Fosil tumbuh - tumbuhan
Berdasarkan analisa palinologi pada formasi Kalibeng ditemukan tumbuh -
tumbuhan jenis ; Pandanus, Palmae, Anacardiaceae, Cyperaceae, dll. Disamping itu
juga ditemukan spora dari tanaman jenis Pterydophyta, Locodiaceae, Monolete.

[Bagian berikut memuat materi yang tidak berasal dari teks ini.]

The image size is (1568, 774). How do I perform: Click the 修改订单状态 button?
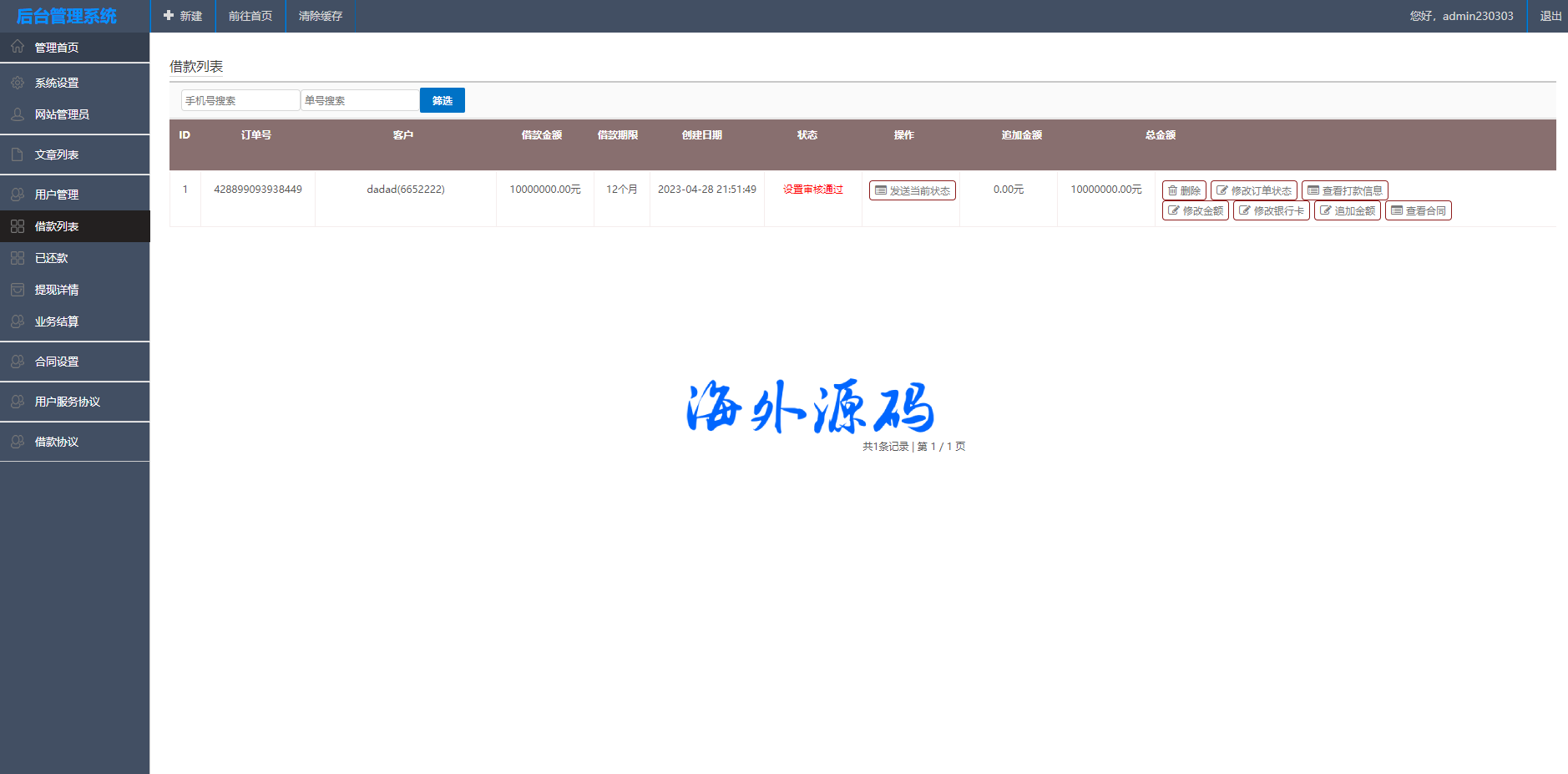point(1253,190)
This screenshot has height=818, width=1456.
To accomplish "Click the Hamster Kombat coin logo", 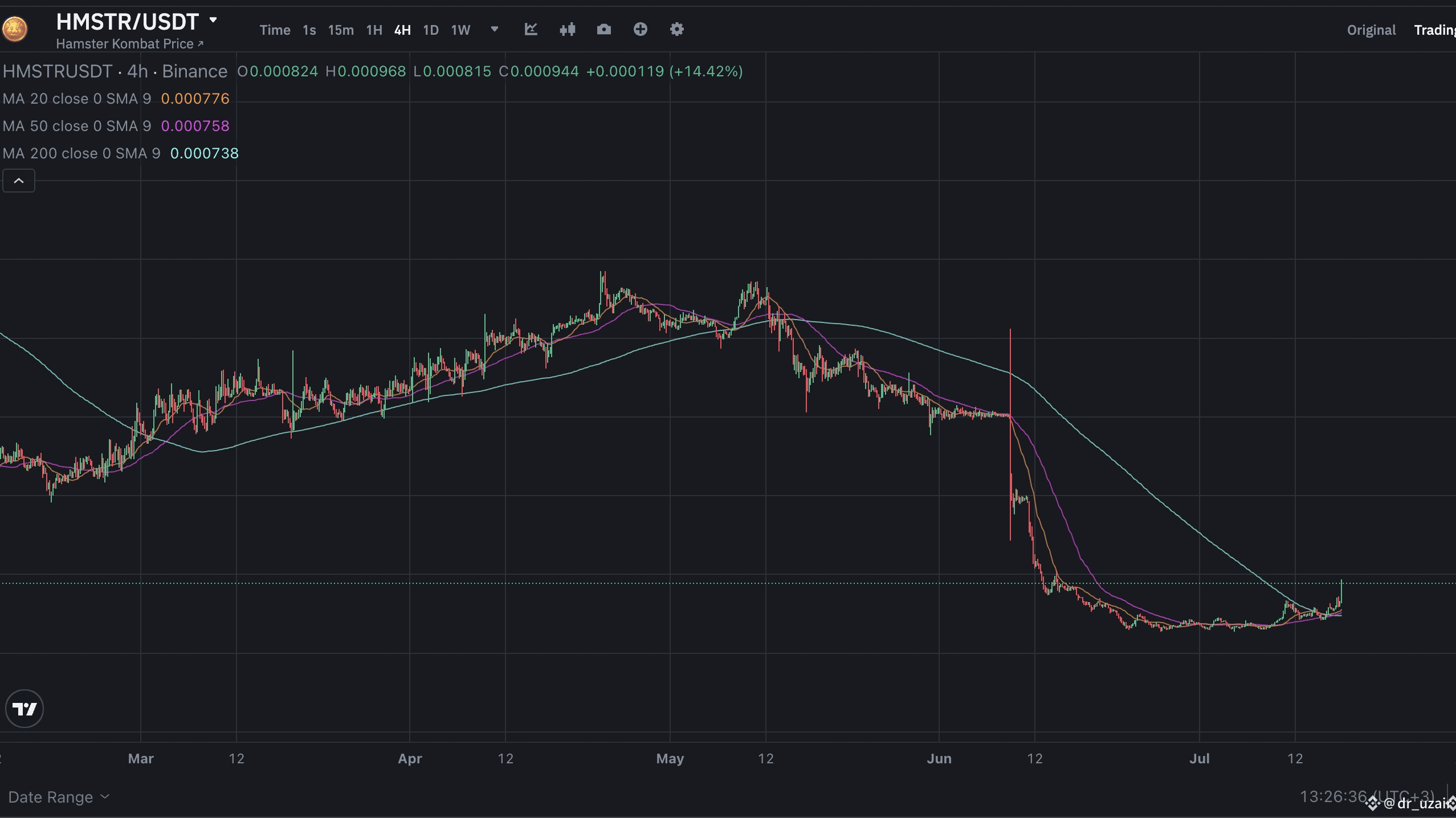I will click(15, 30).
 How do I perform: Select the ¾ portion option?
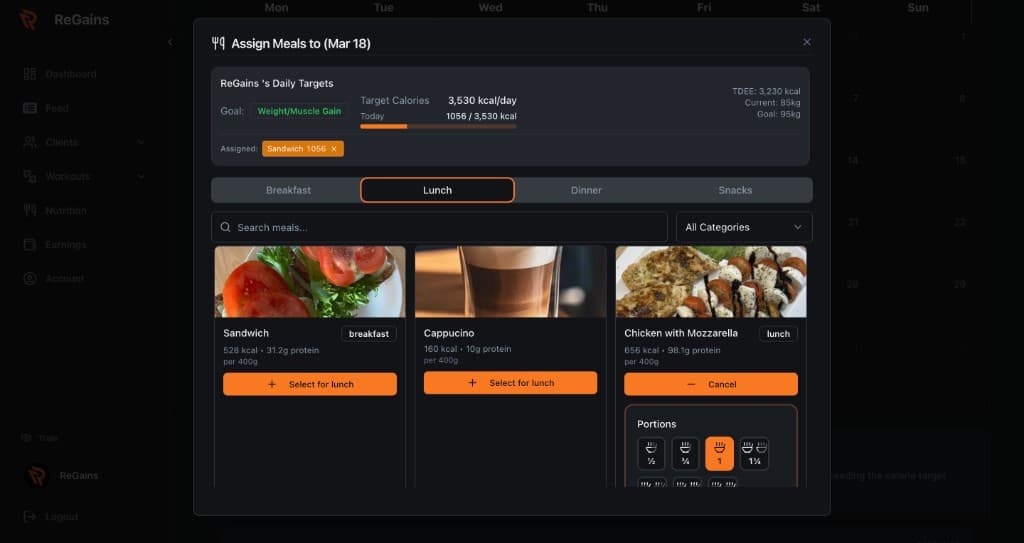tap(685, 453)

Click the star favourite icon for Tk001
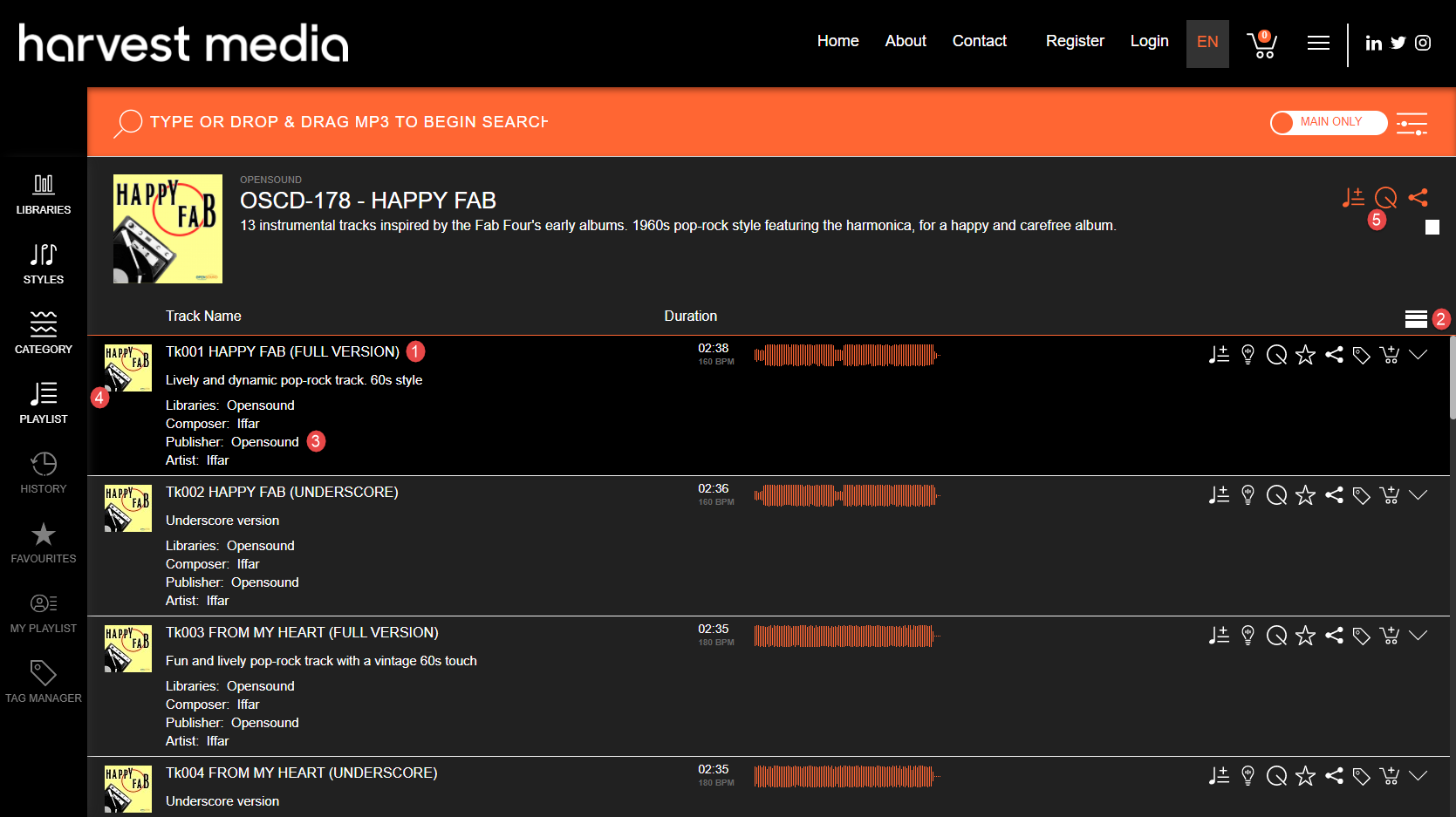click(x=1305, y=355)
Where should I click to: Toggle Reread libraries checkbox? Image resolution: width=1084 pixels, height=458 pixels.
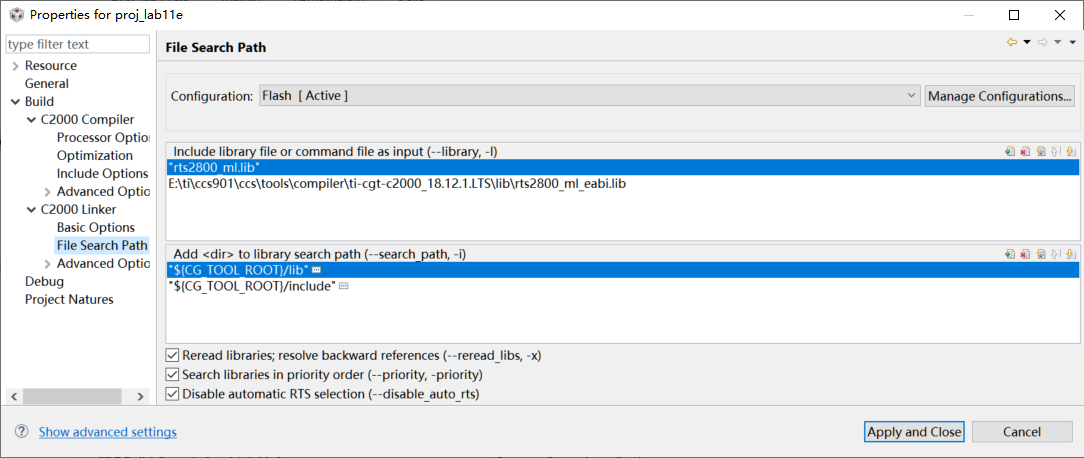[x=173, y=355]
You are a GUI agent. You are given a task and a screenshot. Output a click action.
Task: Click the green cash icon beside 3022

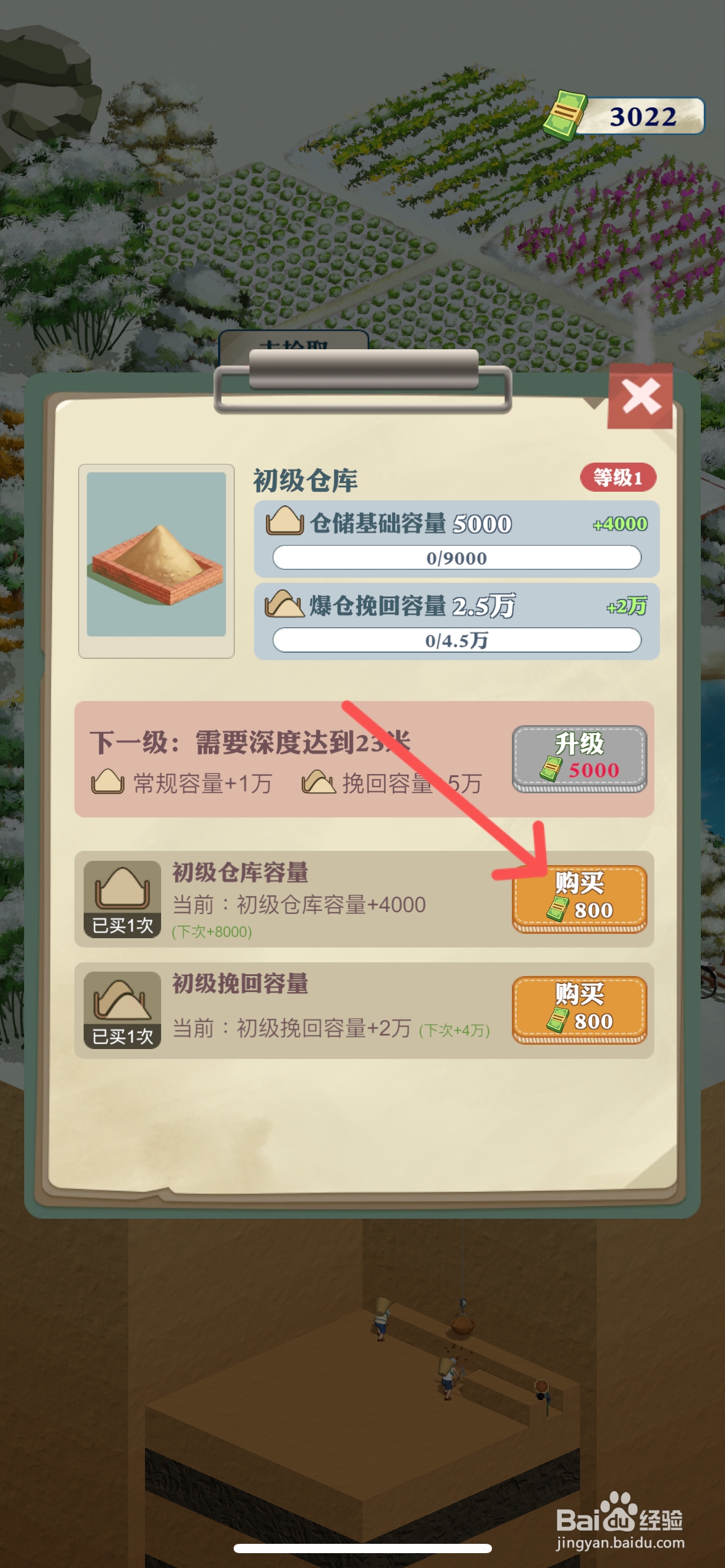(x=565, y=115)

Pada formasi Pucangan fosil pollen yang ditemukan antara lain ; jenis Graminae,
Cyperaceae, Myrtaceae, Rhizophora, dll. Pada formasi Kabuh fosil pollen yang
ditemukan antara lain : Podocarpus, Cyoeraceae, Myrtaceae, dll.
Tektite
Tektite dari Sangiran umumnya berwarna coklat tua sampai hitam, berbentuk
bulat atau persegi dan berukuran antara 0,5 - 5 cm. Tektite – tektite tersebut
umumnya ditemukan pada Formasi Kabuh. Desa - desa yang menghasilkan temuan
tektite adalah : Nggrenjeng, Bapang, Ngebung, Pucung, Ngrawan Bojong, dan
Tapan. Mineral – mineral yang terkandung dalam tektite Sangiran umumnya adalah ;
Si02, Ti02, Na20, Al203, Fe20, Ca0, Mn0, K20, dan Cr203. Umur tektite Sangiran
berhasil diketahui dari pertanggalan mutlak yang pernah dilakukan, yang
menunjukkan umur tidak kurang dari 720.000 tahun yang lalu.